If electrically driven cars are too far out of your price range, then consider more-affordable hybrids and other fuel-efficient gasoline cars. As someone who bought a Toyota Prius over a year ago, I can say I like getting good mileage, with my miles per gallon ranging from low 40s in winter to high 40s in warmer months. Increasingly, I also appreciate that it's a recognizably "green" car, even though that really wasn't my main motivation when shopping. And let's face it, most of the first electric-car drivers are making a statement by going electric in these early years.

Costs to consider
Whether you want to make a statement or not, you'll have more choices as more hybrids and battery electrics come to market in the next couple of years. There's the gas-electric Chevy Volt, the electric Nissan Leaf, the electric Ford Focus, the Smart Electric Drive, the plug-in Toyota Prius, the Mitsibushi iMiev, and many others.

Now playing: Watch this: 2011 Chevy Volt

In terms of cost, the Volt is priced at $41,000 and the Leaf will cost just under $33,000 with both available to lease for $350 a month. A federal tax credit of $7,500 is available, and state incentives can bring the purchase costs down further.

As a rule, it will be significantly cheaper per mile to own an electrically driven car. But there are some big question marks related to cost and convenience.

Although it's typically not required, automakers are recommending that plug-in drivers have a faster, 220-volt charger. Battery sizes vary, but the faster charger will generally allow you to fully charge a car overnight or, in the case of the Volt, in three or four hours.

The cost of installing a car charger can be significant--potentially a couple thousand dollars--and permitting can take as long as several weeks in some places because this is so new.

Another wild card is resale value. Automakers are offering warranties but we know that batteries degrade over time--on the order of 20 percent to 30 percent over eight to 10 years, according industry executives.

Then there's the issue of infrastructure. Most drivers are expected to mostly charge at home, but many regions are launching public charging stations next year to make longer trips a possibility.
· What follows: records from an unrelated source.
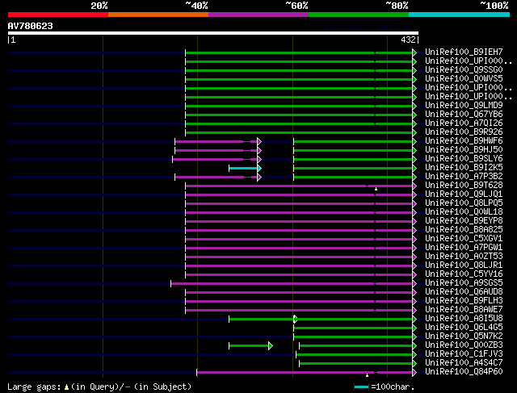Click the yellow gap marker in the Q84P60 row
This screenshot has height=393, width=517.
pos(367,375)
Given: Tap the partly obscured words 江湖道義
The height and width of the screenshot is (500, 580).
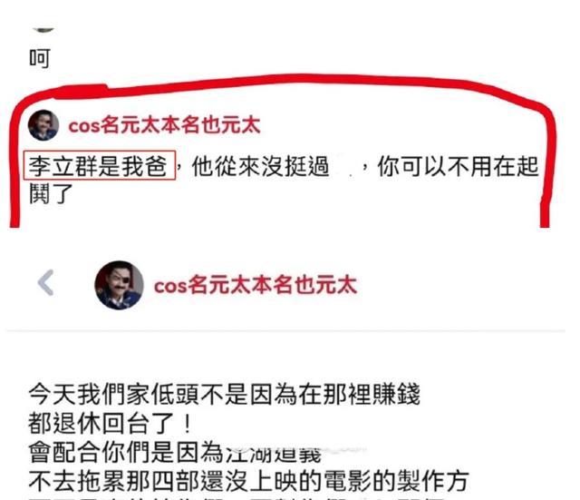Looking at the screenshot, I should pyautogui.click(x=273, y=454).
With these unknowns, it's worth keeping an eye on the experience of early EV buyers--whether they be consumers or fleet owners--to get a feel for the pros and cons and how they feel about the purchase price a few years from now.

Behind the wheel
When you get inside a Leaf or Volt, you'll notice some differences done in the name of electrification. Instead of checking the gas tank, you'll find some sort of battery charge meter, which will tell you how full your battery is and roughly how many miles you have left on the charge.

The Volt and the Leaf, which will be delivered to U.S. drivers over the next weeks and months, have feedback systems to make you aware of how you're using energy. Expect this in all electric and hybrid cars as they come out in the next couple of years, which is a very important feature, given the limits and variability of range for electric cars

Now playing: Watch this: 2011 Nissan Leaf

If you floor it, the car will let you know that you're burning through a lot of juice. When you brake or slow down, it will show you how much your battery is recharging. As a person who drives a Prius, I found these to be easy to understand. Another thing I've found--contrary to conventional wisdom--is that I still monitor the Prius feedback system for mileage and how to drive most efficiently, even over a year after buying it.
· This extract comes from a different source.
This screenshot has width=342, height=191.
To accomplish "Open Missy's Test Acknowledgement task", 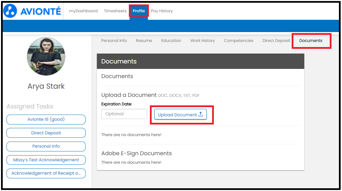I will (46, 160).
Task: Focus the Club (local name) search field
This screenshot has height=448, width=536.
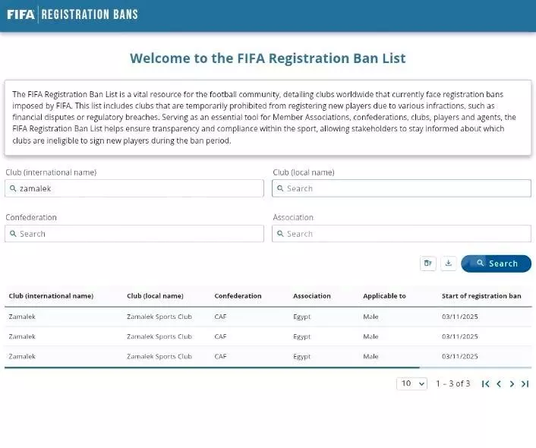Action: coord(402,188)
One feature that benefits the "fun to drive" factor of electrically driven cars is the full torque you get at all speeds. That makes the acceleration smooth and constant and typically pretty zippy.

On my brief spin, handling on the Leaf was responsive and crisp. The Volt felt heavier in front than the Leaf when I took tight turns on a track and I almost felt as if it were gliding on the straight stretches. If anything, my short drives left me wanting more time behind the wheel.

So the biggest adjustment to electric cars won't be when you're behind the wheel. It'll be when you're fueling up.